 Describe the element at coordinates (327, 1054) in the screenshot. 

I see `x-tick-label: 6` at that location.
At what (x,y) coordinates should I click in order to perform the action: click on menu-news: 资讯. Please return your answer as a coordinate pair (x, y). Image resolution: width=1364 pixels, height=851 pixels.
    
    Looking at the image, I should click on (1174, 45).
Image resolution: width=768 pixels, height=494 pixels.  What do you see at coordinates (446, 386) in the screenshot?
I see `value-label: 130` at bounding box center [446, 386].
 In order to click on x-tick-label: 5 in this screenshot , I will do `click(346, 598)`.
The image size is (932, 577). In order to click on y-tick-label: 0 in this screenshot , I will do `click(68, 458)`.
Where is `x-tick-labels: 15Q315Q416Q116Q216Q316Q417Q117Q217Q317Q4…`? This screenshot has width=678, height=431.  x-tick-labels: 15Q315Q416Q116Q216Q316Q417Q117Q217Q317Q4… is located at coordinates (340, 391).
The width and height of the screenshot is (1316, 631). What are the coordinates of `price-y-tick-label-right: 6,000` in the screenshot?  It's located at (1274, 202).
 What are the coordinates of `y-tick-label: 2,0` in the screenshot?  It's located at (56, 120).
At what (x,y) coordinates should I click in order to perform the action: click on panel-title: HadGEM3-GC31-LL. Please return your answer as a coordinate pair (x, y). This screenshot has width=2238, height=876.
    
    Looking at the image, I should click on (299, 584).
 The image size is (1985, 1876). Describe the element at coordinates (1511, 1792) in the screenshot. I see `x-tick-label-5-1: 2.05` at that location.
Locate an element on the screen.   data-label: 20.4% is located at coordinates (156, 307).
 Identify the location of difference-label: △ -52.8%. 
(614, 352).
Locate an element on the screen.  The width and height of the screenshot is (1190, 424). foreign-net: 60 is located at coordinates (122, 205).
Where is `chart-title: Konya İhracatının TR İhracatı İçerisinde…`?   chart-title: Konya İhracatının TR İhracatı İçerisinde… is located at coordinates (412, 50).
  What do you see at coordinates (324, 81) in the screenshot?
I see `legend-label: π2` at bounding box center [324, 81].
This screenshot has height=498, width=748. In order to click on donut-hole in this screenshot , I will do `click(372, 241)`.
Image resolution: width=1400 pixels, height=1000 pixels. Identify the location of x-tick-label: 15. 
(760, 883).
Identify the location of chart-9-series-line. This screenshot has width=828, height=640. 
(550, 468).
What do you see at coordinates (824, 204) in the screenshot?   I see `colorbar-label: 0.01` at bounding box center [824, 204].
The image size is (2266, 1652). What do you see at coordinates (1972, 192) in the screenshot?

What you will do | Count the lines of the records that contain the word "Please" and give only the number.

Task solution | 2